Starting point is 00:45:06 And so taking an interest in public affairs and engaging with a public spirit in public affairs is fundamentally important for the future of democracy. But I argue in my book also that caring about the common good, caring about the good of my neighbourhood, of my city, is actually something that makes me a better person as well. It actually helps me develop virtues like justice and magnanimity, helps me become a more great souledouled person, as someone
Starting point is 00:45:46 who looks outward towards my society and helps it become better. You know, on the one hand, we see a lot of people that are very, you know, disillusioned and wondering whether there's any point of participating in the political process, right? On the other hand, there's been a huge increased interest in, for example, school boards, very much a local, you know, political office, political role. And, you know, this actually has had some profound impact on school districts across the United States recently. Yeah, I think it's so important that people do not have contempt. They should not have contempt for citizenship at a very local level. engagement with, you know, if you're in a university, in the governance of your university or of any civil society organization, or even, you know, good governance in a business even. These are all ways in which, in my view, we can, you know, practice good citizenship to the benefit of everyone.

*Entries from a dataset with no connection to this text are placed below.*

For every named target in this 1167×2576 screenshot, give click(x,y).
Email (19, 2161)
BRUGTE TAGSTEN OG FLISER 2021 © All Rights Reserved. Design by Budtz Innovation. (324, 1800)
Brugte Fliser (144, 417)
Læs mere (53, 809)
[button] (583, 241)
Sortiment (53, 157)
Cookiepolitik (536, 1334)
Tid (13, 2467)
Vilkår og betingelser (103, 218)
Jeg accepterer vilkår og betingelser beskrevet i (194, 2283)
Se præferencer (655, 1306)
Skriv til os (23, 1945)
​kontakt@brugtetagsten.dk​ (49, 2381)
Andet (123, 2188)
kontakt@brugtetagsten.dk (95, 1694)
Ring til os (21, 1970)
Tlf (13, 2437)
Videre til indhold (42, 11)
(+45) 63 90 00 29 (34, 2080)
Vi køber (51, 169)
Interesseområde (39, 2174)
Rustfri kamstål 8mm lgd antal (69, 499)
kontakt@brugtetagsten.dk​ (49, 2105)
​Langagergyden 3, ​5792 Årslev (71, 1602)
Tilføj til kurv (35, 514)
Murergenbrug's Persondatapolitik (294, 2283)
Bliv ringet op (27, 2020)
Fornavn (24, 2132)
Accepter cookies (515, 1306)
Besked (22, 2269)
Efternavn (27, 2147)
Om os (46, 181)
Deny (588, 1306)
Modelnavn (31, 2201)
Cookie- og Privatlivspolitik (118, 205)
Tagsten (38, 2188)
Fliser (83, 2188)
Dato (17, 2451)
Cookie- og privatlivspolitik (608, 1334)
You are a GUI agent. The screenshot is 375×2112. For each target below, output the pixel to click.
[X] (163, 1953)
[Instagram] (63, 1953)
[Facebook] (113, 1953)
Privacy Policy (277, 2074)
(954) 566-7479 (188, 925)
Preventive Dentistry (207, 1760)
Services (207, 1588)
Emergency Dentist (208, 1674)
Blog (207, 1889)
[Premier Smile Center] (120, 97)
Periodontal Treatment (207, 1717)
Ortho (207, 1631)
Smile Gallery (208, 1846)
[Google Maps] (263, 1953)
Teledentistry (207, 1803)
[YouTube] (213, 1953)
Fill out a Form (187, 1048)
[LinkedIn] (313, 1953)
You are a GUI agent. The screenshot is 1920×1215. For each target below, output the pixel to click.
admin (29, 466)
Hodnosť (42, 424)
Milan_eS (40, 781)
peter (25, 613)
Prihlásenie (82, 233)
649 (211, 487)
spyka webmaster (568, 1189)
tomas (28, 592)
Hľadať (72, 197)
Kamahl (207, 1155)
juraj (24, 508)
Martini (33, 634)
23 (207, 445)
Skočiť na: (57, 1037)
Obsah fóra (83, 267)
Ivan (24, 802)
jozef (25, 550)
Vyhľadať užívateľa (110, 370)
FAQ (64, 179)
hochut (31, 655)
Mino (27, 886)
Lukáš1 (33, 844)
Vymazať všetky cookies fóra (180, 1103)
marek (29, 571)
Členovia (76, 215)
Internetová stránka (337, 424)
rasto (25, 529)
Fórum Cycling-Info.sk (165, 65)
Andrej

Starting point is 00:47:02 Any final thoughts as we finish? Sometimes people can become discouraged and disheartened because it seems like so many things are going in the wrong direction. And I like to say that, and I say this for myself as well, that we only get one life to live. And, you know, even if you live under a very problematic government, there are so many good things that we can do with our life for the people around us, including building institutions, but also just in our neighborhood,
Starting point is 00:47:38 in our family, among our friends, that the meaning of our life does not turn on our success at changing the whole world. I think that's just a fundamental, very important point. The meaning of our lives comes from the way we live our day-to-day life and touch the lives of those around us, not whether we change the whole world. I mean, I could almost have to say that to myself as a mantra, because I think the ideological atmosphere is very much tends to encourage us to think we have to change everything or we've failed. Whereas maybe just making small changes can be very meaningful in itself.
Starting point is 00:48:19 Well, David Thunder, it's such a pleasure to have had you on. Thank you. I've enjoyed the conversation. Thank you all for joining David Thunder and me on this episode of American Thought Leaders. I'm your host, Jan Jekielek.